A BA.3.2 foi identificada pela primeira vez na África do Sul, em novembro de 2024, a partir de uma amostra coletada de uma criança. Meses depois, surgiram registros em países como Moçambique, Alemanha e Holanda. Inicialmente com baixa circulação, a variante voltou a ganhar espaço a partir do segundo semestre de 2025.
Entre o final de 2025 e o início de 2026, houve crescimento nas detecções semanais em alguns países europeus, como Dinamarca, Alemanha e Holanda, onde chegou a representar cerca de 30% das amostras analisadas. Atualmente, a linhagem já foi identificada em diversas regiões do mundo, incluindo Estados Unidos, Reino Unido, China e Austrália. No Brasil, até agora, não há confirmação da presença dessa variante.
Nos Estados Unidos, por exemplo, a BA.3.2 foi encontrada em viajantes internacionais, em pacientes atendidos no sistema de saúde e até em análises de esgoto, ferramenta utilizada para monitoramento epidemiológico. Esses dados indicam que a circulação da variante pode estar mais ampla do que os registros clínicos mostram.

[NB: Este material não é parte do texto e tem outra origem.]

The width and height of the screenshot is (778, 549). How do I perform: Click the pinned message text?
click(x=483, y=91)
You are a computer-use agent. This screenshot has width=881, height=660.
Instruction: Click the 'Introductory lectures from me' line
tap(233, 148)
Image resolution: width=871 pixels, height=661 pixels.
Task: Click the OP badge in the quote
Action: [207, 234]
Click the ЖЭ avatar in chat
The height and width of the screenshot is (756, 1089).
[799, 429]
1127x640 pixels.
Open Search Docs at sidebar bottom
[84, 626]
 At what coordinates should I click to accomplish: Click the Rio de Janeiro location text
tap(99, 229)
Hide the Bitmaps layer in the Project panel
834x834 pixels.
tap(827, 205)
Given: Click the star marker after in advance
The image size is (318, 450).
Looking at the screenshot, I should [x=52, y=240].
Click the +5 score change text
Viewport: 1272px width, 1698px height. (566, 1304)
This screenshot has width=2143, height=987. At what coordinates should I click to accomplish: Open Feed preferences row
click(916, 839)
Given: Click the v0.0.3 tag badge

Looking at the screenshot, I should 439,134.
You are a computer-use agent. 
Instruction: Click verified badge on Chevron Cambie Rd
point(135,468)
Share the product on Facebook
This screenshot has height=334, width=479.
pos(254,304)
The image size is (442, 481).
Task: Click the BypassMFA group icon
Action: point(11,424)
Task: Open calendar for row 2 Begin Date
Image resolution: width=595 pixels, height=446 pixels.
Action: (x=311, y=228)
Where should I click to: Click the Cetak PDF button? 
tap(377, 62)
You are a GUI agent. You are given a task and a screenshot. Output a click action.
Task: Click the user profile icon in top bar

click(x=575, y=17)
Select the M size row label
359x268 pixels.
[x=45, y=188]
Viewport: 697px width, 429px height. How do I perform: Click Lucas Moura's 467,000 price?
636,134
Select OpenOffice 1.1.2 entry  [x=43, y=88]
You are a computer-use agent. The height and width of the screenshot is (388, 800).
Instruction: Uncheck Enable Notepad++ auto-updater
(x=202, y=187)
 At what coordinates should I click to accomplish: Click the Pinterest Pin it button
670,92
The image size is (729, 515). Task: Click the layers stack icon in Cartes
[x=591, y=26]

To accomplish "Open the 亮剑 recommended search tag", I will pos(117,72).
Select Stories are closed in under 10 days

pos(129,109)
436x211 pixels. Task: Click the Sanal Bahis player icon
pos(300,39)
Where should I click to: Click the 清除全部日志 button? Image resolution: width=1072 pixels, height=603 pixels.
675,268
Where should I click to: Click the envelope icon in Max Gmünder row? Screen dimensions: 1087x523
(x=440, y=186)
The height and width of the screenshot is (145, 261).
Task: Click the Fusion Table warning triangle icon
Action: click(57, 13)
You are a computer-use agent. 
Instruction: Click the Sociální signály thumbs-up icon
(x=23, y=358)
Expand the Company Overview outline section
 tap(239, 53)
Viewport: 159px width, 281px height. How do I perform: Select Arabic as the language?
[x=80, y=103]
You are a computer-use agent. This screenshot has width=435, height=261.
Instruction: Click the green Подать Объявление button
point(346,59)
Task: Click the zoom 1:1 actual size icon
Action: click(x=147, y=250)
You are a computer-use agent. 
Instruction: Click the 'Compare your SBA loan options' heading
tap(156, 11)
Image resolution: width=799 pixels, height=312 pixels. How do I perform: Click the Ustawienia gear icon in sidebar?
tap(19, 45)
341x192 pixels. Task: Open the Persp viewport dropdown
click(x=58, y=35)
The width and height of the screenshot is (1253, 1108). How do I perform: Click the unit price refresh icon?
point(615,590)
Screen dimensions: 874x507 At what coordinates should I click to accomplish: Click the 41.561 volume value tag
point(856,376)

Uma das principais características da BA.3.2 é o elevado número de mutações na proteína Spike — estrutura que o vírus utiliza para invadir as células humanas. Em comparação com variantes como a JN.1 e a LP.8.1, atualmente predominantes, a nova linhagem apresenta entre 70 e 75 alterações nessa proteína, o que contribui para sua maior capacidade de escapar dos anticorpos.
Mesmo com esse fator, a OMS avalia que ainda não há evidências de que a BA.3.2 tenha vantagem significativa de transmissão em relação às demais variantes. Isso significa que não é possível afirmar, neste momento, se ela se tornará dominante no cenário global.